Currently there are at least seven translations of the Bible in this relatively ‘young’ language. Of these, three are published by the Bible Society of South Africa (=BSA) and four by a private publisher. Another one, a ‘direct’ translation, has just been completed by the BSA. The dynamics of Bible translations differ from that of secular literary works, and may differ from country to country. Nevertheless, even though the past history of the translation of the Bible in Afrikaans testifies against the Retranslation Hypothesis, this project is more source-text and -culture orientated than any of the other active retranslations of the Bible in Afrikaans.

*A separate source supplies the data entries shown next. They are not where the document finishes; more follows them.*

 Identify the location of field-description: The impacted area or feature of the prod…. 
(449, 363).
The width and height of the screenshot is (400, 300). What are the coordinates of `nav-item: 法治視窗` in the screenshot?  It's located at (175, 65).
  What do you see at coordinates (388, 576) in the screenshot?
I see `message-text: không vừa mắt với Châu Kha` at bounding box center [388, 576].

When conservative churches asked the BSA in the 1990’s for a revision of the 1933/53 word for word translation – because they had issues with the dynamic equivalent 1983 version – a new translation model had to be negotiated. Going back to any type of formal equivalent version could not be justified. A model based on the views of Christiana Nord and Ernst-August Gutt was formulated, and after negotiations with the churches accepted and labelled as a ‘direct translation’. A direct translation is not a word for word translation, but one that tries to accomplish the impossible, viz. translating the source text as if the authors are quoted ‘directly’. The aim of this presentation is to discuss 1) some of the implications of such an impossible ideal for the translation of an ancient religious text, and 2) how these challenges were addressed in this project. In this regard, I focus on how insights from cognitive linguistics into the culturally and situationally embeddedness of meaning, as well as current insights into the polysemy of both lexical and grammatical expressions, have been ‘operationalized’ in the project – a project that could be described as ‘a negotiation between two construals of meaning.’
About the speaker
Christaan Hendrik Jacobus van der Merwe is professor in the Department of Ancient Studies and director of the Centre for Bible Interpretation and Translation in Africa at Stellenbosch University. He is also the editor of the Journal of Northwest Semitic Languages. Since 2017 he is a research affiliate of the Department of Asian and Middle Eastern Studies of the University of Cambridge. The focus of his research is the semantics and pragmatics of Biblical Hebrew and the challenges of Bible translation. Since 2000 he focuses on the value of insights of Cognitive Linguistics for the description (and translation) of Biblical Hebrew. He published 56 articles in accredited journals and 16 chapters in books. He has supervised 17 master- and 24 PhD degrees. He was editor of the Lexham Hebrew-English Interlinear Bible and co-authored A Biblical Hebrew Reference Grammar (Sheffield Press: Sheffield 1999). A thoroughly revised and expanded second edition of this grammar appeared in 2017 (Continuum: London). He served as Hebrew language expert of the Afrikaans Bible for the Deaf (1998-2005). From 2005 to 2020 he was part the editorial committee of the new translation of the Bible in Afrikaans.